Switch branches/tags
Find file History

README.md

CNTK Examples: Image/Detection/Fast R-CNN

Overview

This folder contains an end-to-end solution for using Fast R-CNN to perform object detection. The original research paper for Fast R-CNN can be found at https://arxiv.org/abs/1504.08083. Base models that are supported by the current configuration are AlexNet and VGG16. Two image sets that are preconfigured are Pascal VOC 2007 and Grocery. Other base models or image sets can be used by adding a configuration file similar to the examples in Examples/Image/Detection/utils/configs and importing it in run_fast_rcnn.py.

Running the example

Setup

To run Fast R-CNN you need a CNTK Python environment. Install the following additional packages:

pip install opencv-python easydict pyyaml dlib

The code uses prebuild Cython modules for parts of the region proposal network.

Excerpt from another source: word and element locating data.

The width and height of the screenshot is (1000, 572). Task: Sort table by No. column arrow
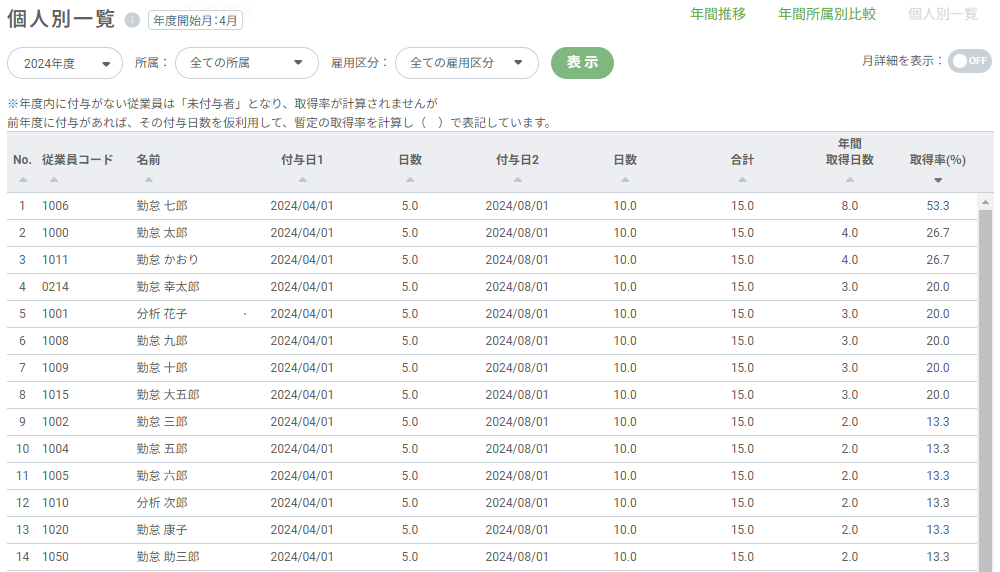[22, 180]

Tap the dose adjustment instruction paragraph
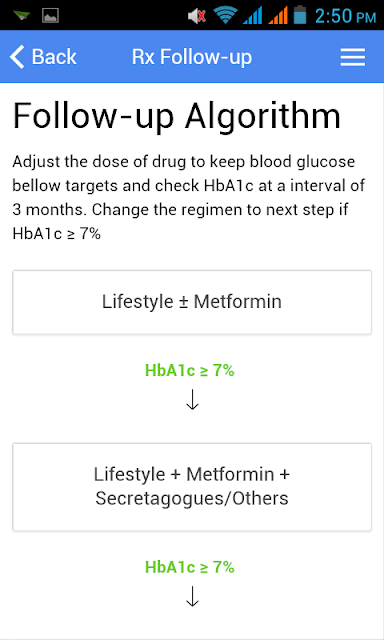[189, 198]
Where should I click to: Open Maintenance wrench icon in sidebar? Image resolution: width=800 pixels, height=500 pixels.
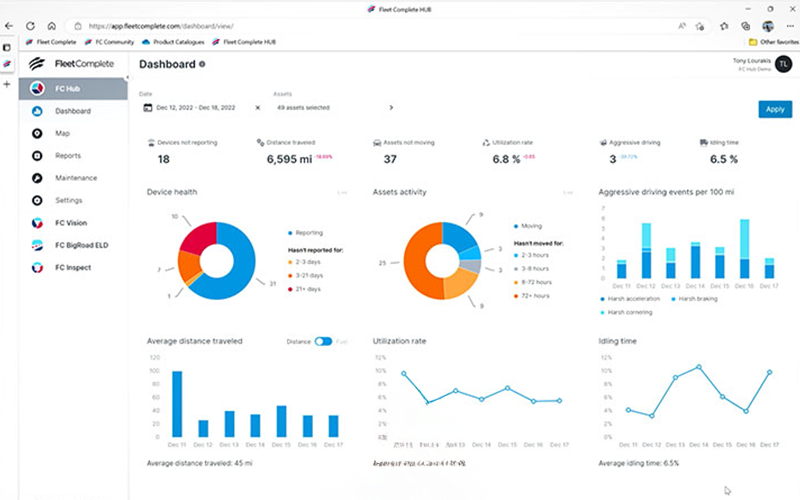coord(37,178)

These binaries are contained in the folder (Examples/Image/Detection/utils/cython_modules) for Python 3.5 for Windows and Python 3.5, and 3.6 for Linux. If you require other versions please follow the instructions at https://github.com/rbgirshick/py-faster-rcnn.

If you want to use the debug output you need to run pip install pydot_ng (website) and install graphviz (GraphViz executable has to be in the system’s PATH) to be able to plot the CNTK graphs.

Getting the data and AlexNet model

We use a toy dataset of images captured from a refrigerator to demonstrate Fast R-CNN. Both the dataset and the pre-trained AlexNet model can be downloaded by running the following Python command from the Examples/Image/Detection/FastRCNN folder:

python install_data_and_model.py

After running the script, the toy dataset will be installed under the Examples/Image/DataSets/Grocery folder. The AlexNet model will be downloaded to the PretrainedModels folder in the root CNTK folder. We recommend you to keep the downloaded data in the respective folder while downloading, as the configuration files expect that by default.

Running Fast R-CNN on the example data

To train and evaluate Fast R-CNN run

python run_fast_rcnn.py

Running Fast R-CNN on Pascal VOC data

To download the Pascal data and create the annotation file for Pascal in CNTK format run the following scripts:

python Examples/Image/DataSets/Pascal/install_pascalvoc.py
python Examples/Image/DataSets/Pascal/mappings/create_mappings.py

Change the dataset_cfg in the get_configuration() method of run_fast_rcnn.py to

from utils.configs.Pascal_config import cfg as dataset_cfg

Now you're set to train on the Pascal VOC 2007 data using python run_fast_rcnn.py. Beware that training might take a while.

Running Fast R-CNN on your own data

Preparing your own data and annotating it with ground truth bounding boxes is described here. After storing your images in the described folder structure and annotating them please run

python Examples/Image/Detection/utils/annotations/annotations_helper.py

after changing the folder in that script to your data folder. Finally, create a MyDataSet_config.py in the utils/configs folder following the existing examples:

__C.CNTK.DATASET == "YourDataSet":
__C.CNTK.MAP_FILE_PATH = "../../DataSets/YourDataSet"
__C.CNTK.CLASS_MAP_FILE = "class_map.txt"
__C.CNTK.TRAIN_MAP_FILE = "train_img_file.txt"
__C.CNTK.TEST_MAP_FILE = "test_img_file.txt"
__C.CNTK.TRAIN_ROI_FILE = "train_roi_file.txt"
__C.CNTK.TEST_ROI_FILE = "test_roi_file.txt"
__C.CNTK.NUM_TRAIN_IMAGES = 500
__C.CNTK.NUM_TEST_IMAGES = 200
__C.CNTK.PROPOSAL_LAYER_SCALES = [8, 16, 32]

Change the dataset_cfg in the get_configuration() method of run_fast_rcnn.py to

from utils.configs.MyDataSet_config import cfg as dataset_cfg

and run python run_fast_rcnn.py to train and evaluate Fast R-CNN on your data.

Technical details

Parameters

All options and parameters are in FastRCNN_config.py in the FastRCNN folder and all of them are explained there. These include

# learning parameters
__C.CNTK.MAX_EPOCHS = 10
__C.CNTK.LR_PER_SAMPLE = [0.001] * 10 + [0.0001] * 10 + [0.00001]

# Number of regions of interest [ROIs] proposals
__C.NUM_ROI_PROPOSALS = 1000
# minimum relative width/height of an ROI
__C.roi_min_side_rel = 0.01
# maximum relative width/height of an ROI
__C.roi_max_side_rel = 1.0

Fast R-CNN CNTK code

Most of the code is in FastRCNN_train.py and FastRCNN_eval.py (and Examples/Image/Detection/utils/*.py for helper methods). Please see those files for details.

Algorithm

All details regarding the Fast R-CNN algorithm can be found in the original research paper: https://arxiv.org/abs/1504.08083.